2 24-4218 2025) (en banc). Because service on Villanueva’s attorney was “reasonably
calculated” to reach Villanueva, the BIA did not deny him due process. See Garcia
v. INS, 222 F.3d 1208, 1209 (9th Cir. 2000) (“It is a longstanding principle that in
‘our system of representative litigation . . . each party is deemed bound by the acts
of his lawyer-agent and is considered to have “notice of all facts, notice of which
can be charged upon the attorney.”’”) (citations omitted).
The government asks that we make an “inquiry into the actions taken by
petitioner’s counsel,” noting that she failed to explain the late filing of Villanueva’s
motion for reconsideration.1 But no claim for ineffective assistance of counsel is
before us. “A motion to reopen is the procedural vehicle through which a petitioner
may bring, usually for the first time, an ineffective assistance of counsel claim before
the BIA.” Ontiveros-Lopez v. INS, 213 F.3d 1121, 1123 (9th Cir. 2000). To allow
Villanueva the opportunity to file a motion to reopen with the BIA, we stay the
mandate for 90 days from the filing of this disposition.

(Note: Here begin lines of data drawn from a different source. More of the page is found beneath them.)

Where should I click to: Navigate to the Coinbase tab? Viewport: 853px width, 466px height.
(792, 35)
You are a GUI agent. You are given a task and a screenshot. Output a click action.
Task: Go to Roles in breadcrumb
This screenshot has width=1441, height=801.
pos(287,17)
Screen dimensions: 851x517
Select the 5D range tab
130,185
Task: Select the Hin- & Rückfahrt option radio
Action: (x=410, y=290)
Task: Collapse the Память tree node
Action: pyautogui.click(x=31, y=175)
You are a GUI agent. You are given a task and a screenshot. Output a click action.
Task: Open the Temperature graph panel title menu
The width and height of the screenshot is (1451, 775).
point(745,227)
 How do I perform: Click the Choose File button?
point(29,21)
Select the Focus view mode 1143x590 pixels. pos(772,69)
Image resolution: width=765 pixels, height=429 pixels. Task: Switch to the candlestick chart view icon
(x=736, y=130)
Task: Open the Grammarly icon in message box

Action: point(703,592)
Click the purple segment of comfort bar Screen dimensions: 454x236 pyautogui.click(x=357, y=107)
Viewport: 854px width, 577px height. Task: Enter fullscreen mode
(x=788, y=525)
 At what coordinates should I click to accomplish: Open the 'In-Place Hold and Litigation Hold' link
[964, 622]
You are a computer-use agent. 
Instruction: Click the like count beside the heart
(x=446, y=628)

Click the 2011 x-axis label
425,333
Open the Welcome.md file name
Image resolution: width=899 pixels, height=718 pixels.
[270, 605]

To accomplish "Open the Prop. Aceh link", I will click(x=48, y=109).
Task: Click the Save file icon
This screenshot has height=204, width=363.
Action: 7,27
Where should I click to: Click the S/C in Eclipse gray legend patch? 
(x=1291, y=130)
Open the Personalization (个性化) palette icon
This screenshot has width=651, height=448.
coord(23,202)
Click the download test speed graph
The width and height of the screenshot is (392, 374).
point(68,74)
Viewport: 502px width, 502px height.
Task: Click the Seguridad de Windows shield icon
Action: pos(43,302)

PETITION FOR REVIEW DENIED; MANDATE STAYED FOR 90
DAYS.
1 The government also notes that Villanueva’s attorney failed to heed the specific advice of the immigration judge (“IJ”) to appeal all issues related to this case within thirty days of the June 2021 removal order. And at oral argument, Villanueva’s attorney conceded that she failed to file a declaration stating that she did not receive the April 2021 order, despite being instructed by the IJ to submit evidence supporting her claim of nonreceipt.